Os dados da Fiocruz indicam que 43,2% dos profissionais de saúde não se sentem protegidos no trabalho de enfrentamento à Covid-19. Segundo a pesquisa, esses trabalhadores sofrem de perturbação do sono (15,8%), irritabilidade e choro frequente (13,6%), incapacidade de relaxar (11,7%), dificuldade de concentração ou pensamento lento (9,2%), perda de satisfação na carreira ou na vida (9,1%), sensação negativa do futuro e pensamento suicida (8,3%) e alteração no apetite e alteração do peso (8,1%). O estudo demonstra ainda que 14% da força de trabalho que atua na linha de frente do combate à Covid-19 no país está no limite da exaustão.
De acordo com a pesquisa da Fiocruz, os profissionais de enfermagem sofrem com a desvalorização pela própria chefia (21%), a grande ocorrência de episódios de violência e discriminação (30,4%) e a falta de reconhecimento por parte da população usuária (somente 25% se sentem valorizados).
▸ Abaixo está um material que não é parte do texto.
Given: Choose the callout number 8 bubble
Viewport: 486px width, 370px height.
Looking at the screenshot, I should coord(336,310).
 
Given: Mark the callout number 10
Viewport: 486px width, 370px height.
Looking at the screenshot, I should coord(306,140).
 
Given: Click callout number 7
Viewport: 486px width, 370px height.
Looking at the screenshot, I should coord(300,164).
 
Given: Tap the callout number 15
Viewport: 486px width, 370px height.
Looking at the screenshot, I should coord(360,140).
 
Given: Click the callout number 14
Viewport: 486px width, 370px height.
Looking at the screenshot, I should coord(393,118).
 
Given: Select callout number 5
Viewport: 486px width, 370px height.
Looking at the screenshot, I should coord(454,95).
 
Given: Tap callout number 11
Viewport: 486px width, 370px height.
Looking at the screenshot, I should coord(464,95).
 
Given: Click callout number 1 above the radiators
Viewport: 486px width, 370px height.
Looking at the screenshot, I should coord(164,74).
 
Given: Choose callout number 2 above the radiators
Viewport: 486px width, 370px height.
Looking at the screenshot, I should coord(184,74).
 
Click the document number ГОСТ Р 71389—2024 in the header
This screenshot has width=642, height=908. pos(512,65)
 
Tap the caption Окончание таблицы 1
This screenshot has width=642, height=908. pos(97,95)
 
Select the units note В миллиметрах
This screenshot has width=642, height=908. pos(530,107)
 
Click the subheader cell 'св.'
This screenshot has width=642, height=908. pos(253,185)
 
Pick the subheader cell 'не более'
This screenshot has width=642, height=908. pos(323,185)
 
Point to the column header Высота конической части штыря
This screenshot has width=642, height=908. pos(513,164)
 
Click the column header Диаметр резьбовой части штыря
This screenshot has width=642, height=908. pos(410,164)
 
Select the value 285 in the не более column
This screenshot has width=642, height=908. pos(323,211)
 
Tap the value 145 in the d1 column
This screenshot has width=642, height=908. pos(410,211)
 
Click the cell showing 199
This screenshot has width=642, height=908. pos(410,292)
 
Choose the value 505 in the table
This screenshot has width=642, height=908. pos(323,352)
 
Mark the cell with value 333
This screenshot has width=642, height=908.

Esses trabalhadores são vítimas de discriminação na própria vizinhança (33,7%) e no trajeto trabalho/casa (27,6%).
“Se nada for feito para mudar a realidade das profissionais de Enfermagem no Brasil, o quadro tende a piorar e o país vai perder mais mulheres jovens, como perdemos Lúcia Helena. Mães de família não podem ser exploradas dessa forma, o estado não pode continuar se omitindo em relação a isso. A sociedade precisa reagir”, finaliza o presidente do Coren-DF.